The cap protects you. Use it as your baseline. Any settlement negotiation starts from the capped statutory figure and works upward based on your bargaining position, length of service, and any additional employment claims you may have.

Calculate your redundancy entitlement now

Enter your age, salary, and years of service. The calculator applies the April 2026 statutory rates and shows your capped statutory figure instantly.

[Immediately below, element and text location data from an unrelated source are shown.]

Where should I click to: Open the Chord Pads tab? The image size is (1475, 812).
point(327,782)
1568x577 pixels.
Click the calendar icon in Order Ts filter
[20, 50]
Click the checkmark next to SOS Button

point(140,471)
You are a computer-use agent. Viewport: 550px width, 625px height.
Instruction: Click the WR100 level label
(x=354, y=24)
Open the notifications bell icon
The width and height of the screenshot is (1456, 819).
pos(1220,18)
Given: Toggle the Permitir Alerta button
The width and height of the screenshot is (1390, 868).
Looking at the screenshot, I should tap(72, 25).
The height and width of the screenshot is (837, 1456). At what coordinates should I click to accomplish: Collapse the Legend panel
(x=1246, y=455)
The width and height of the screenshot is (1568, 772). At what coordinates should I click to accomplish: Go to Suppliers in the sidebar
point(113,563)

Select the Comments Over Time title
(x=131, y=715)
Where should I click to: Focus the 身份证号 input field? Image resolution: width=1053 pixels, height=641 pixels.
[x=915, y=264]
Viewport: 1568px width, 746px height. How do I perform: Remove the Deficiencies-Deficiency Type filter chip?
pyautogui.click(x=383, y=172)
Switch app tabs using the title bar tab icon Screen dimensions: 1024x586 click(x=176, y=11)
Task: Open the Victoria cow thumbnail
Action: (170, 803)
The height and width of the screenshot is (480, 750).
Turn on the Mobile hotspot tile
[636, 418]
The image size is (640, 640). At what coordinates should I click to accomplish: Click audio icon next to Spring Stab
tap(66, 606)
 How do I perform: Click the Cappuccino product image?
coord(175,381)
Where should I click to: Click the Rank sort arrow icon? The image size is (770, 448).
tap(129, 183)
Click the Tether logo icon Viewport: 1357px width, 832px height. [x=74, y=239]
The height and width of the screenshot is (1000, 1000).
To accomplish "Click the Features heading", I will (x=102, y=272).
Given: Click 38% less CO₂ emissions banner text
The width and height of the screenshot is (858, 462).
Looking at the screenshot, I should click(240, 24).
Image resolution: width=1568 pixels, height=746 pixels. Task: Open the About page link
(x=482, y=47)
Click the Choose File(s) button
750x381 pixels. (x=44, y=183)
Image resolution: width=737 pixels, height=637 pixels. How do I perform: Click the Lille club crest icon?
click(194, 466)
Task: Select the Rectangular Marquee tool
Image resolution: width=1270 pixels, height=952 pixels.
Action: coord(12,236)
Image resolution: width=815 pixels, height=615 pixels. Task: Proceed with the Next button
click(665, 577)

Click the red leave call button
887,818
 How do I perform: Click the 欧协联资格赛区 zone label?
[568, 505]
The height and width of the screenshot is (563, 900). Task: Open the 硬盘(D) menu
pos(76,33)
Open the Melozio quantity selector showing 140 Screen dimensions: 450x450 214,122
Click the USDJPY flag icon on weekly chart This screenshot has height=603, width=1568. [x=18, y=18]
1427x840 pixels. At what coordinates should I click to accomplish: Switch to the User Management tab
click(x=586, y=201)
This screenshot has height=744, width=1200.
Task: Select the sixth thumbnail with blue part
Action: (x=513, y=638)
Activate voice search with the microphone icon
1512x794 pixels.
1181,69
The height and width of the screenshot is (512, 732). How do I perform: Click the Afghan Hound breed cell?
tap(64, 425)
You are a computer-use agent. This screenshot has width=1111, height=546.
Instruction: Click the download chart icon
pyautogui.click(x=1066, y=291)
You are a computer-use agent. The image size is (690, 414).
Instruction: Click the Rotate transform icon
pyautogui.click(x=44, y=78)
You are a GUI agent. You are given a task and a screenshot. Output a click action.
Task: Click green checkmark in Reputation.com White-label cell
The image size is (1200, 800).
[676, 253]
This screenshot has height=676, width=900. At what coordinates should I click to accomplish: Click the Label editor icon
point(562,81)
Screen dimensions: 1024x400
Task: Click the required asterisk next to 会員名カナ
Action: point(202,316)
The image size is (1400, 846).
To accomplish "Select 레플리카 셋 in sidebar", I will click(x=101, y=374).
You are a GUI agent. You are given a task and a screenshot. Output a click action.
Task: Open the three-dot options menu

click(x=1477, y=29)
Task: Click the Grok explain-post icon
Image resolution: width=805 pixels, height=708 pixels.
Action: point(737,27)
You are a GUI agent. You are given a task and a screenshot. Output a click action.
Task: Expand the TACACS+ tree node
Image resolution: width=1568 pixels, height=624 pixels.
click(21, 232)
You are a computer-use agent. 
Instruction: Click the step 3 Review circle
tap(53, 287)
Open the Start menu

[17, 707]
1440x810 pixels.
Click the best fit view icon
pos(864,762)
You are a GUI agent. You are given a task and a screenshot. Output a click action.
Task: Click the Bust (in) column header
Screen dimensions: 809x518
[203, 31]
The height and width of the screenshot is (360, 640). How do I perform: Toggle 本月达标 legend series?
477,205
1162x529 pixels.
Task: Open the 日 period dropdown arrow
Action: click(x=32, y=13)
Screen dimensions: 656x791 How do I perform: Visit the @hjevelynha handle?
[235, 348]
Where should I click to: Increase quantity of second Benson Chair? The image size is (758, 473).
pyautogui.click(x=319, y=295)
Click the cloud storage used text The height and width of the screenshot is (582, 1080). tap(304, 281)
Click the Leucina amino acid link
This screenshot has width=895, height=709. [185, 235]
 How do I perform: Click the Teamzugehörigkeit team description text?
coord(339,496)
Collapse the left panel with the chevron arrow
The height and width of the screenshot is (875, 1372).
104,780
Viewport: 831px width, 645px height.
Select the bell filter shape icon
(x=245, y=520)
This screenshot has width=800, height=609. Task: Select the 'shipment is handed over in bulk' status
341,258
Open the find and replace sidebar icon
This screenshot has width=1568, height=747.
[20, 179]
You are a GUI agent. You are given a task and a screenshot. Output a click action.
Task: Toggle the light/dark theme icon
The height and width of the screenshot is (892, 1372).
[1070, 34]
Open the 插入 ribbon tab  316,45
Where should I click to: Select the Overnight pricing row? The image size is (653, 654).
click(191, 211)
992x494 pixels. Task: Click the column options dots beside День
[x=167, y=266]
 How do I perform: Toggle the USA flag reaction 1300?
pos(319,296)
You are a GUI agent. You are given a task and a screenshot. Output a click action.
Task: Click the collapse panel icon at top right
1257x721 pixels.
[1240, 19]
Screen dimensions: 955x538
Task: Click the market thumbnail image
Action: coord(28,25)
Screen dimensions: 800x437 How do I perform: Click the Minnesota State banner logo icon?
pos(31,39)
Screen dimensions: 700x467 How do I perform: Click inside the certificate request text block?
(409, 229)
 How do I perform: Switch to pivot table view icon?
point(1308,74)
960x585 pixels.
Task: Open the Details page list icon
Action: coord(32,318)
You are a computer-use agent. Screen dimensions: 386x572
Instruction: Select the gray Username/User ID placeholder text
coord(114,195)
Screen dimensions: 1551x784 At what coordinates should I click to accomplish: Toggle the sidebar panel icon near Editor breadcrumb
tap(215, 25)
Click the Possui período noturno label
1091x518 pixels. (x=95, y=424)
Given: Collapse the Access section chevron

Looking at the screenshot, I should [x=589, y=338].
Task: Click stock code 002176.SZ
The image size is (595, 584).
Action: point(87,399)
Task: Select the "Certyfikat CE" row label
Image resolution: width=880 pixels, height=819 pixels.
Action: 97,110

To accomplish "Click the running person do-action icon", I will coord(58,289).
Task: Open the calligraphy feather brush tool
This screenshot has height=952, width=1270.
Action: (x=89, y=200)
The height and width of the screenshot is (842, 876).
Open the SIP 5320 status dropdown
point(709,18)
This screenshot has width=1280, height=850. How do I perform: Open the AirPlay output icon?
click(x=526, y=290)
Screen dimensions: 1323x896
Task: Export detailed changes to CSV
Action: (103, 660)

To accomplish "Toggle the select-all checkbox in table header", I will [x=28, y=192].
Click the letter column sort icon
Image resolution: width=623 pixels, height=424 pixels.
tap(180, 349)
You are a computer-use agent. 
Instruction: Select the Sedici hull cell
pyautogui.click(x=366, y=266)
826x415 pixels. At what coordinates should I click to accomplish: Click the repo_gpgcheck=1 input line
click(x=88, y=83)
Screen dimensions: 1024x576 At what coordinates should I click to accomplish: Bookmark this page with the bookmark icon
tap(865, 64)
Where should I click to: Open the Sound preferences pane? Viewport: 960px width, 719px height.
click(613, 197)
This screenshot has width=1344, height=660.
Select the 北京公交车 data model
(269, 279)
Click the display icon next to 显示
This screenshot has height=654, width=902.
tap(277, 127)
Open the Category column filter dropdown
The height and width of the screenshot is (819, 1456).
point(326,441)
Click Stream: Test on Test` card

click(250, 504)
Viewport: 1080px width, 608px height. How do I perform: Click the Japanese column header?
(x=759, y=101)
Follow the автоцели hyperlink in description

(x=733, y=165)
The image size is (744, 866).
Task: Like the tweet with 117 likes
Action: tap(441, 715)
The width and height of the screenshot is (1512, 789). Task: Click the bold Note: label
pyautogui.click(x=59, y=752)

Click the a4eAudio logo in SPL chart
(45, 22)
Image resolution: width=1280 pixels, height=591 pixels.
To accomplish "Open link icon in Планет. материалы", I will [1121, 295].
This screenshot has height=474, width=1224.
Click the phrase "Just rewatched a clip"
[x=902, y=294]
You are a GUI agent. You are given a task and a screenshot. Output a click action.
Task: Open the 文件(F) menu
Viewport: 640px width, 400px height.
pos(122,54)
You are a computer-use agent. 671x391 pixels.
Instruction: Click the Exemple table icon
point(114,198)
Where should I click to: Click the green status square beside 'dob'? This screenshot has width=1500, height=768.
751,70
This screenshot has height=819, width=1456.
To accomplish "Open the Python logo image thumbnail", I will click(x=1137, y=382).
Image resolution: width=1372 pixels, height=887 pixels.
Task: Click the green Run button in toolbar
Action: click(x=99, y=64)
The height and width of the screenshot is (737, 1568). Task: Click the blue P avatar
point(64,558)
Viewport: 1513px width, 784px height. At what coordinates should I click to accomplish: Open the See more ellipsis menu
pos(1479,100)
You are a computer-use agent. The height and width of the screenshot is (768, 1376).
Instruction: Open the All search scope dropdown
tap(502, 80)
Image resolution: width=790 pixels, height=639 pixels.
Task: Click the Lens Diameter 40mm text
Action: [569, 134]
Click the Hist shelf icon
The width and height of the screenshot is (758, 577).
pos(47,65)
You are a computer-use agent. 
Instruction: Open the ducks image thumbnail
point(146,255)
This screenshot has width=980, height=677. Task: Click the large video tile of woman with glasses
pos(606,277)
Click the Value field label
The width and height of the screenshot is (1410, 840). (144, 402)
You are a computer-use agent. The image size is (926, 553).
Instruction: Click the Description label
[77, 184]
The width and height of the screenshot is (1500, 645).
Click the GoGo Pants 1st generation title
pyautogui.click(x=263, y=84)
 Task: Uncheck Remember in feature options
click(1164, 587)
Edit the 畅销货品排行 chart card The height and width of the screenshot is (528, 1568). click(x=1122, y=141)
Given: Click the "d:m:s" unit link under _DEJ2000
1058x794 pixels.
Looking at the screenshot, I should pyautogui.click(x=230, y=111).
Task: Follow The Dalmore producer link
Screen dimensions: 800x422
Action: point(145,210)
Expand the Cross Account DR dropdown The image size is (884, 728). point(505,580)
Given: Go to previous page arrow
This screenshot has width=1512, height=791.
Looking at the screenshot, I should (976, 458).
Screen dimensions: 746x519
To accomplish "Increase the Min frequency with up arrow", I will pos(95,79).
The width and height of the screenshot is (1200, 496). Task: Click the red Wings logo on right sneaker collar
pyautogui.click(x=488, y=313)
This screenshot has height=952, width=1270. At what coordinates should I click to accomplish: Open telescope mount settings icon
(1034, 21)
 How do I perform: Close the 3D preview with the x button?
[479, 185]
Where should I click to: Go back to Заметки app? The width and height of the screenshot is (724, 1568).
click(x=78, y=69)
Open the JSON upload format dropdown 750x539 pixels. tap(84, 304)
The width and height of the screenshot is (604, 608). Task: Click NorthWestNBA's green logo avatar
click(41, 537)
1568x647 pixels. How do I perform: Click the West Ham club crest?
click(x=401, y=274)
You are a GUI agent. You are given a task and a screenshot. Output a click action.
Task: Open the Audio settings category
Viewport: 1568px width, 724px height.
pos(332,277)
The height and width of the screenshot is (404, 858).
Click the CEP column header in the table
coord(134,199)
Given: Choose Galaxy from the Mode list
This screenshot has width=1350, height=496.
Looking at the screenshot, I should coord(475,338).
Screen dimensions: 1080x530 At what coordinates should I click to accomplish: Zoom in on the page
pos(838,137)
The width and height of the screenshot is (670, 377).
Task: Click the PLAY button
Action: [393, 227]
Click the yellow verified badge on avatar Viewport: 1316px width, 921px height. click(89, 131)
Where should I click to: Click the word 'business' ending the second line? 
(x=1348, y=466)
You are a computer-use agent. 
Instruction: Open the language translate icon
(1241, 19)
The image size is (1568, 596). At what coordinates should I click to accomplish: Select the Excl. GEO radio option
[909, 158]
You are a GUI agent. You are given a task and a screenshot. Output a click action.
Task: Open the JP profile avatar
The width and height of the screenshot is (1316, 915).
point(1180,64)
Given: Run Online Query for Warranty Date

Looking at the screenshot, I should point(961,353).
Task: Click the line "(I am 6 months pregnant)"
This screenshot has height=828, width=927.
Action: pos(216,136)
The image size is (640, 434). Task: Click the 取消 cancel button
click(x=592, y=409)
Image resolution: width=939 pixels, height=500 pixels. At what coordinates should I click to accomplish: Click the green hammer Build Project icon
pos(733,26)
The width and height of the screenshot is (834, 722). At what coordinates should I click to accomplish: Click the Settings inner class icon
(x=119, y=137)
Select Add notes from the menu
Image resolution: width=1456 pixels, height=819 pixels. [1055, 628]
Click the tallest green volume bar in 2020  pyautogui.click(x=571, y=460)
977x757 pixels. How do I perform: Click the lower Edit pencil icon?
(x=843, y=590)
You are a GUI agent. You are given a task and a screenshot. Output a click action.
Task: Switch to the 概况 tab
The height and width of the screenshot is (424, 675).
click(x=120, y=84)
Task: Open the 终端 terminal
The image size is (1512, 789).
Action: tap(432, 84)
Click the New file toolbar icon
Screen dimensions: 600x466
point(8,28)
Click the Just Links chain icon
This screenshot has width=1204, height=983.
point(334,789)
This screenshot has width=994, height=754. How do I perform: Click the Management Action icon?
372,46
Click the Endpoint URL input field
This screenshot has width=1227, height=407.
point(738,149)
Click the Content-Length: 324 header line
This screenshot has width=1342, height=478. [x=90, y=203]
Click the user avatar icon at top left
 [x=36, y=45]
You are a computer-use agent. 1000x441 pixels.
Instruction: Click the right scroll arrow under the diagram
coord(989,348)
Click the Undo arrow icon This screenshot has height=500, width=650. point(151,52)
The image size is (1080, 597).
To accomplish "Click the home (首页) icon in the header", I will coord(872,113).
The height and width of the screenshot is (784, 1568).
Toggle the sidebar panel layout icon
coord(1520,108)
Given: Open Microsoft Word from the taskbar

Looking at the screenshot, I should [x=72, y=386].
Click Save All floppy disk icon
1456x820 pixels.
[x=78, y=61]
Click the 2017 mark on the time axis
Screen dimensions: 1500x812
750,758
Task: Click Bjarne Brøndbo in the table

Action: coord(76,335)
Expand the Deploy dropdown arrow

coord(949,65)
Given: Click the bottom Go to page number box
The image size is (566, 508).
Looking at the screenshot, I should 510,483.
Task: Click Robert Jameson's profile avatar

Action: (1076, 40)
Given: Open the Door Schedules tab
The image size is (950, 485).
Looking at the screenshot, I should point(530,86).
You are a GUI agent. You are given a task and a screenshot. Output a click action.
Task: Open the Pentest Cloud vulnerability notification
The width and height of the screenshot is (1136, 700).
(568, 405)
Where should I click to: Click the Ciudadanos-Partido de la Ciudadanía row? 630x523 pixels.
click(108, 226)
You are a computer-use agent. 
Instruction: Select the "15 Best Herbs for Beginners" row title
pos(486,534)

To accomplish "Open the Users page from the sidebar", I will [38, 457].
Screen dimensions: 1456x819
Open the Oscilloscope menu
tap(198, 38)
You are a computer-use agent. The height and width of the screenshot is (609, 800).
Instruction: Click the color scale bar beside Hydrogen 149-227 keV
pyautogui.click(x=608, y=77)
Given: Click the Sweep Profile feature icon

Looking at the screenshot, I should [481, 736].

Calculate my redundancy pay

Frequently asked questions

Does the redundancy pay cap apply to everyone?

Yes, in Great Britain (England, Scotland, Wales), the £751 cap applies to all statutory redundancy calculations from 6 April 2026, regardless of your salary. Northern Ireland has a separate cap of £783 (SR 2026/57).

What is the maximum statutory redundancy pay in 2026?

The maximum is £22,530. This is reached with 20 qualifying years of service at the highest age multiplier (1.5 weeks per year, for ages 41 and above) and the full £751 weekly cap. Most employees will not reach this maximum.

Can I be paid more than the statutory cap?

Yes. The cap limits the statutory redundancy formula, not what your employer agrees to pay in a settlement agreement. Many employees negotiate ex-gratia payments significantly above the statutory amount.

Is statutory redundancy pay taxable?

Statutory redundancy pay is tax-free up to the £30,000 combined threshold under ITEPA 2003 s.403. If your total termination payment (redundancy plus other compensation, excluding PILON) exceeds £30,000, the excess is taxable.